Teachers Will Hate Your Child

Graham loves to talk. {He inherited the love of hearing his own voice from his Mama.} He is a 3-year-old learning the rules of conversation. And I love it. Since we spend most days at home, he is excited to try out his growing vocabulary on just about anyone who crosses our path. And if we don’t intercept, he will make a beeline right to you.

In hospital waiting rooms full of complete strangers, Graham brought many smiles through his inquisitiveness. Volunteers, employees, and patients were in awe of Graham’s ability to thumb through a magazine and tell them everything he was thinking. And his questions and responses can only be outdone by his facial expressions and his inflection. It is comical to watch. It makes me a proud nervous wreck.

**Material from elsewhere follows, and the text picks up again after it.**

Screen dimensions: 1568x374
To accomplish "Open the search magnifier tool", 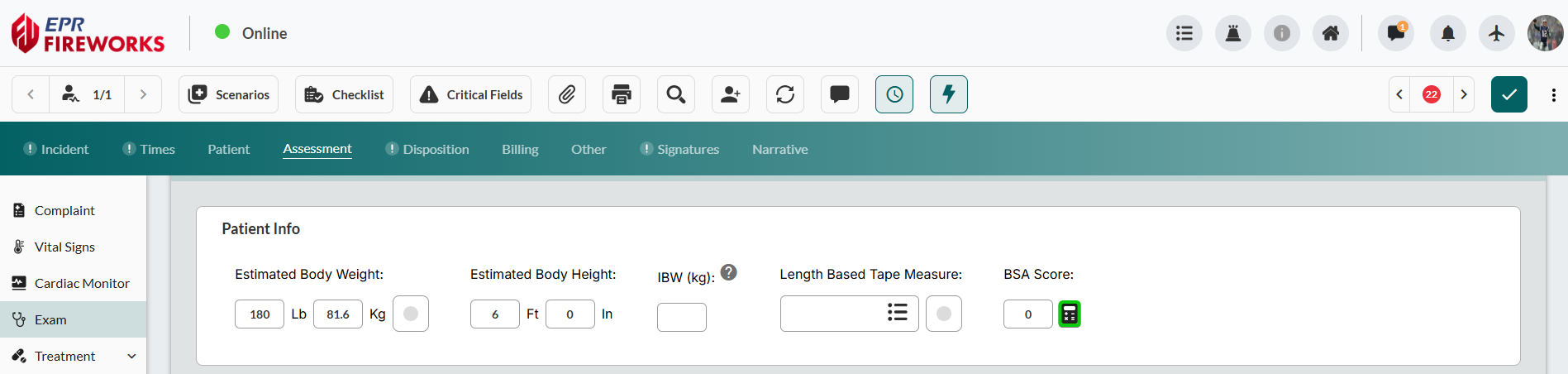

“You haves large ‘breastes’ and how many babies do you breastfeed?”

“You look like Mr. Nezzer {from VeggieTales} and you gonna yell at Bob and Larry and point yours finger at dem!”

“Do birds haves penises?”

“When do you eat this turkey? It look old.”


“I like yours face and I fink I love you to give me some gum today.”

And on and on and on…

I am no longer phased by the talking and have grown to expect my day will be filled with hundreds of questions and stories. If Graham isn’t talking, it means he is about to poop in his pants. So, bring on the words! Even though it can be exhausting, I am grateful he can communicate. We don’t yet know what Adelaide’s speech journey holds. I am comforted by the ease with which he expresses himself. But, I am quickly learning that some people do not appreciate this gift of language…

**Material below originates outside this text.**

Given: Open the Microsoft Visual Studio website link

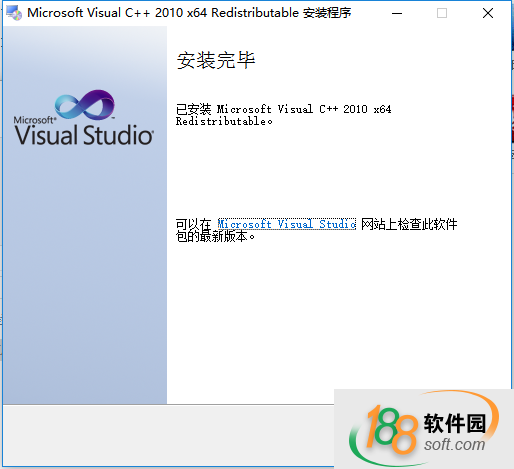Looking at the screenshot, I should [x=287, y=224].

“Does he always talk this much? Teachers will hate your child.”

Normally, I am too flabbergasted to respond to these outbursts of insanity. Did she just say the words hate and my child in the same breath? I was a teacher for several years and never once hated a child. That is a strong word. And one that Graham doesn’t often hear. And he is just talking. He isn’t bullying other kids. Or stealing. Or distributing meth.

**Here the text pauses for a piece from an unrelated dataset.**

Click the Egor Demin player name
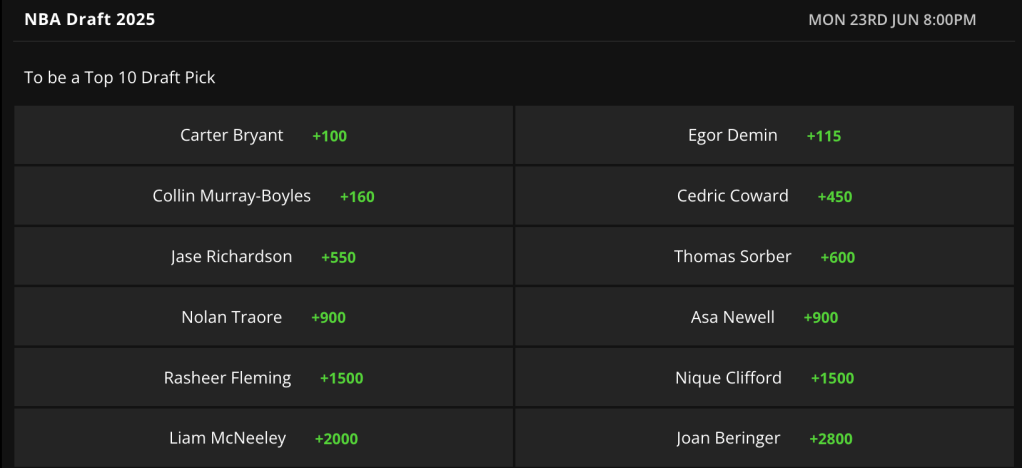Viewport: 1022px width, 468px height. tap(733, 136)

“I will be homeschooling. And I am pretty sure I won’t ever hate my own child.”

It wasn’t even a good response. I could’ve said so many other things, but I never think of them until I am folding some laundry or clipping coupons. It didn’t matter what I said. Graham had already heard someone talk about him and hate in the same sentence.

Later that afternoon, Graham told me he hated me. For the first time. It was flippant and followed with a quick “I sorry! Do yous forgive me?” I gave no reaction at all, except a hug, because I knew Graham was just trying a new word. He loves to talk.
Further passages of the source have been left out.